# [Work required]
Repeat every entry exactly. Do not include the pictures.

====

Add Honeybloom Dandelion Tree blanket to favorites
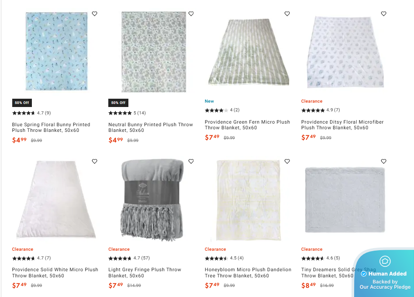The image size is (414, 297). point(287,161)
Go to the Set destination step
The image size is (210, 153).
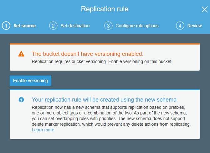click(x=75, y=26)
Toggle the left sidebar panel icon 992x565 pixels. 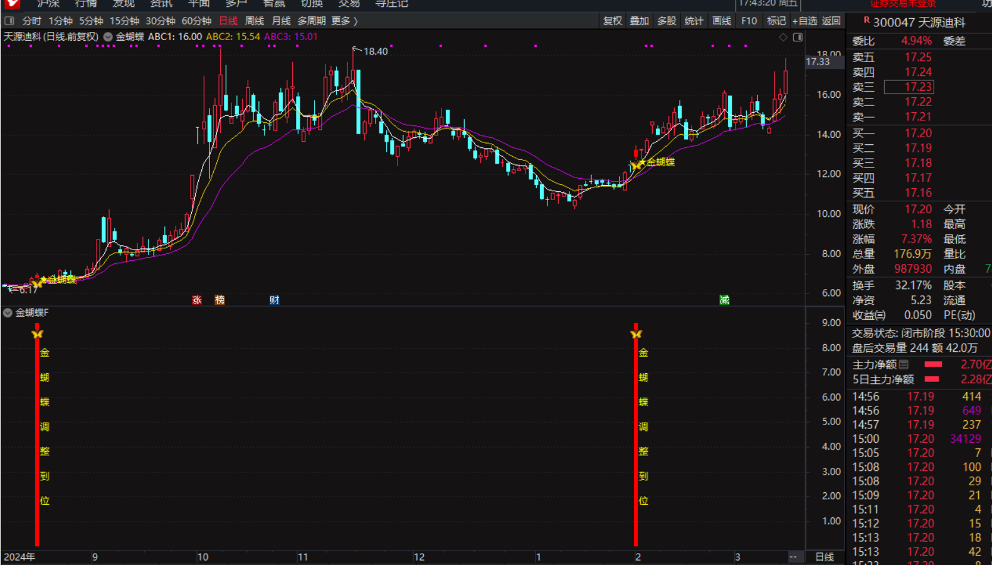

====

# [Answer for this exercise]
Add Honeybloom Dandelion Tree blanket to favorites
The image size is (414, 297). point(287,161)
Go to the Set destination step
The image size is (210, 153).
click(x=75, y=26)
Toggle the left sidebar panel icon 992x565 pixels. 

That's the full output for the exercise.